Peering out the narrow casement window, he rubbed the glass until it permitted him an unmarred view. While Hatchard gathered her bags, Jillian linked her arm through Kaley’s and chatted animatedly. When Quinn appeared in the street below a few moments later, gallantly offered his arms to both ladies, and escorted them into the inn, Grimm exhaled dismally.

Ever-gallant, ever-golden Quinn.

Grimm muttered a soft curse and went to feed Occam before worrying about his own breakfast.

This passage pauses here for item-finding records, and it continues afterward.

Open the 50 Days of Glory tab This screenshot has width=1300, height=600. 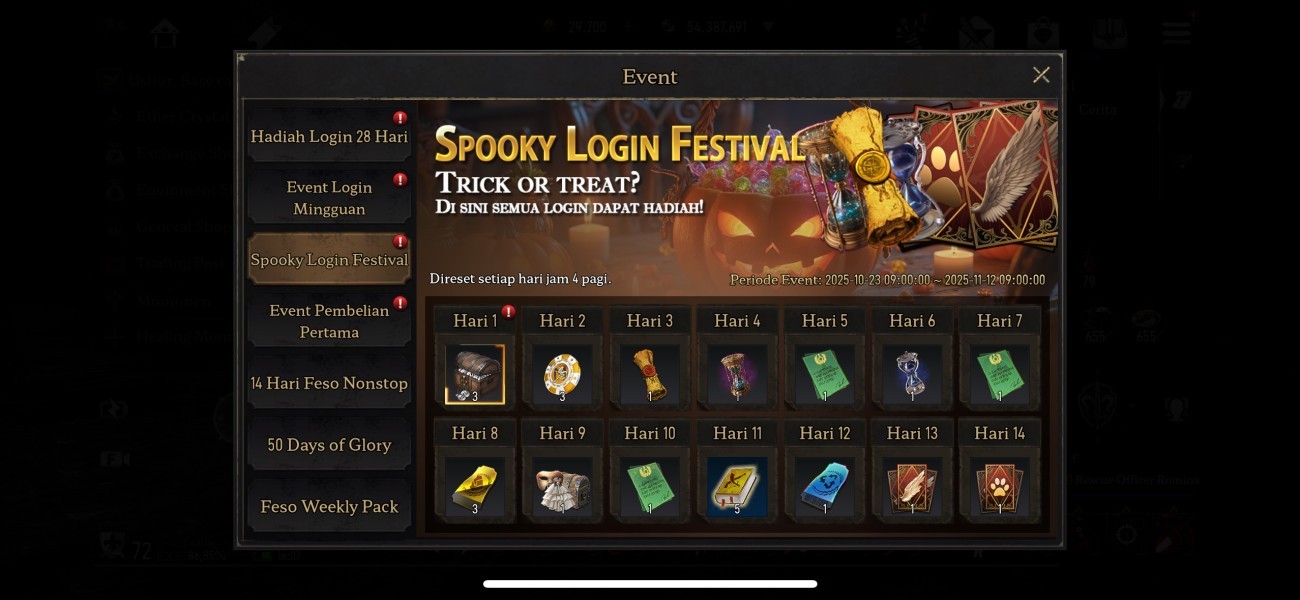(x=329, y=445)
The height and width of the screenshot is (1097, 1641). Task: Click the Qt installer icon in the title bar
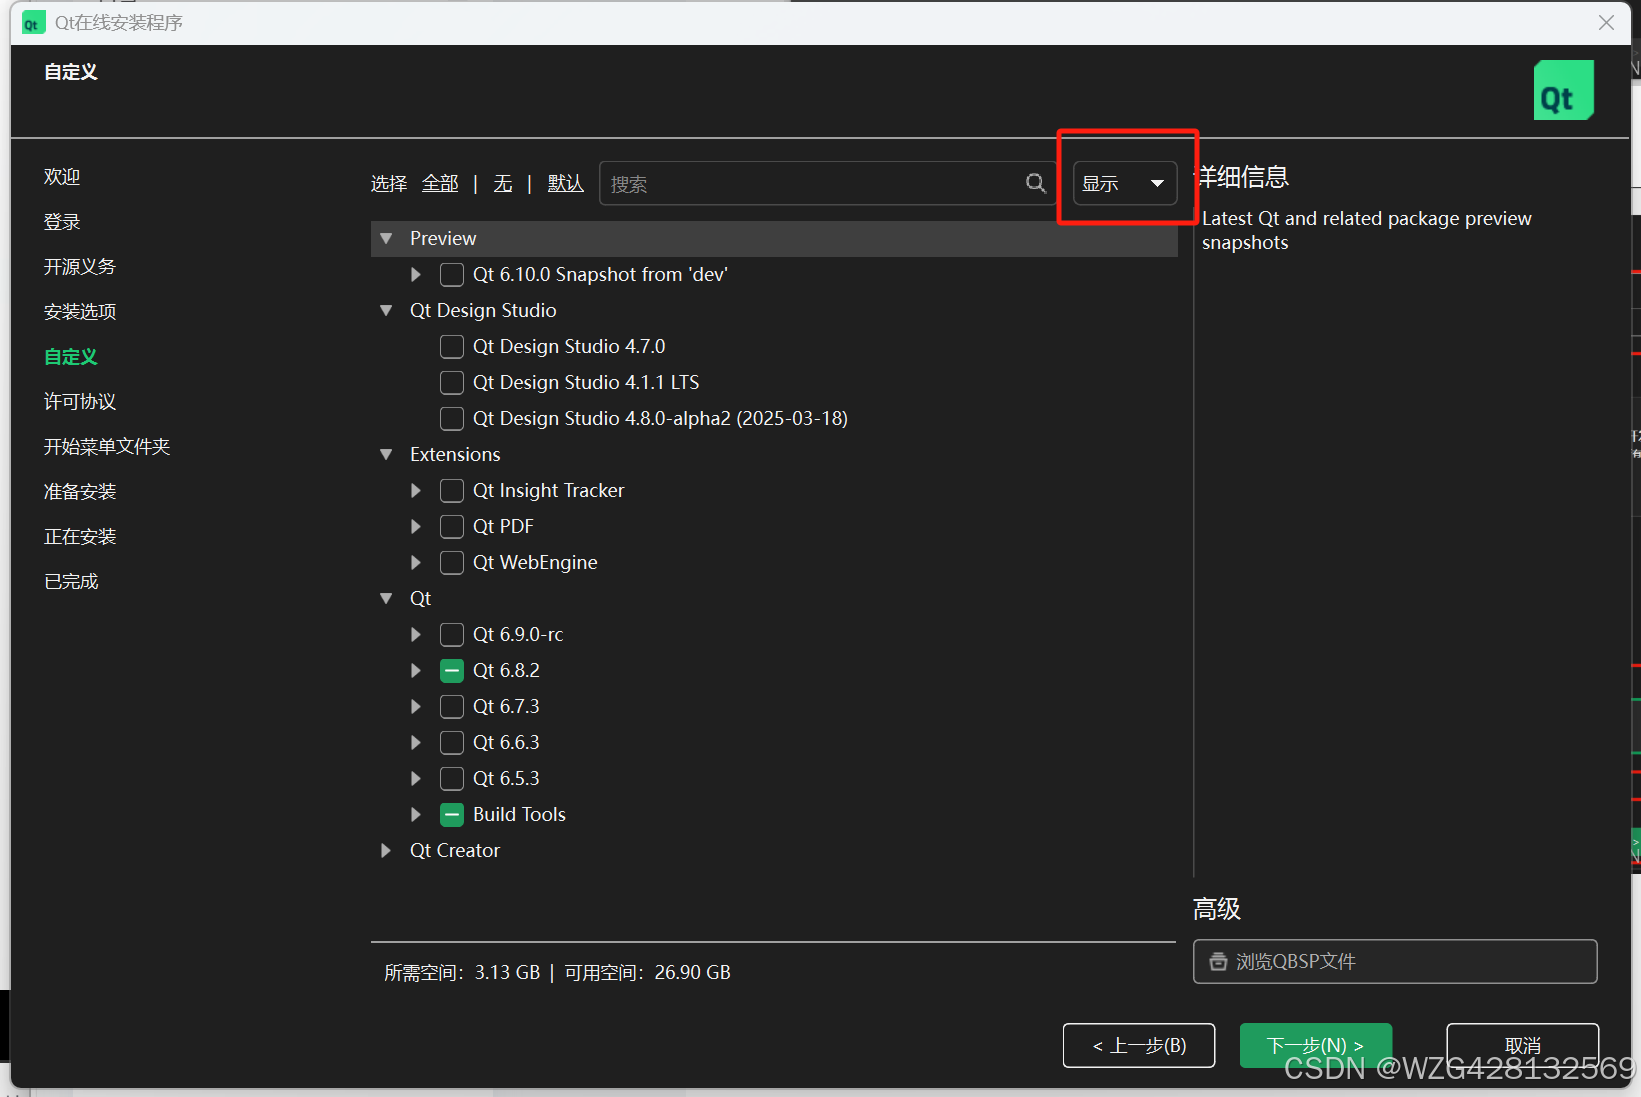click(33, 21)
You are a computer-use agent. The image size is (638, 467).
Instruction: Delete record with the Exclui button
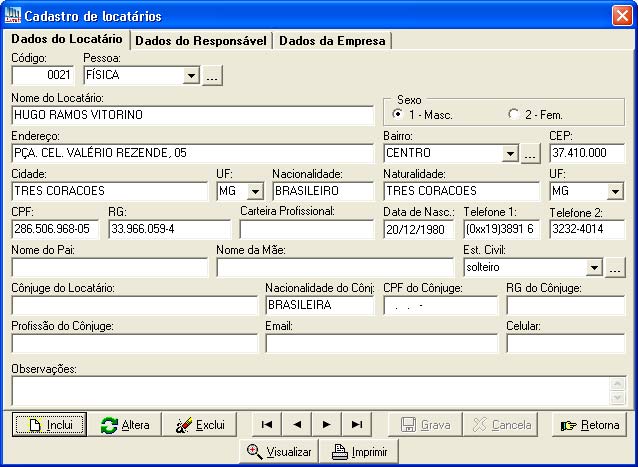[x=200, y=425]
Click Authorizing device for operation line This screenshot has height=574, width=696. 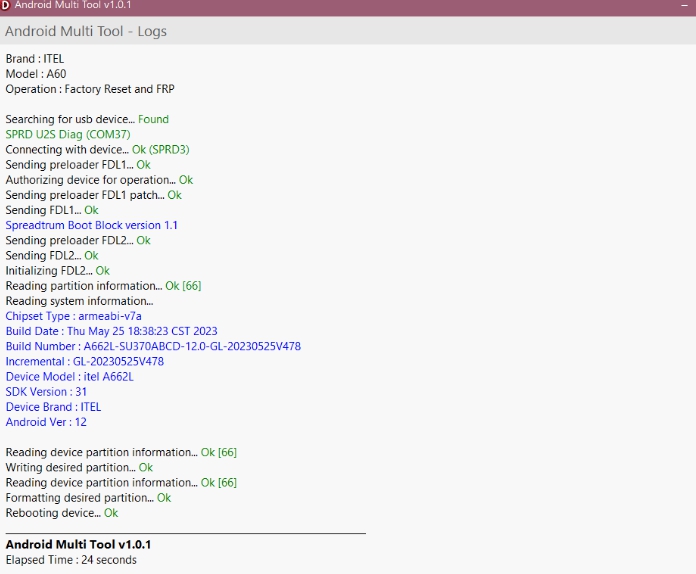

Jillian mounted the main staircase to her room, glanced about to ascertain she was alone, then detoured stealthily down the rear steps, smoothing the folds of her cloak. Biting her lip, she exited into the small courtyard behind the inn. He was there, just as she’d suspected, feeding Occam a handful of grain and murmuring quietly. Jillian paused, enjoying the sight of him. He was tall and magnificent, and his dark hair rippled in the breeze. His plaid was slung too low for propriety, riding his lean hips with sensual insolence. She could see a peek of his back where his shirt had obviously been hastily tucked. Her fingers itched to stroke the smooth olive-tinted skin. When he bent to pick up a brush, the muscles in his legs rippled, and despite her vow to make no sound, she exhaled a breath of unadulterated longing.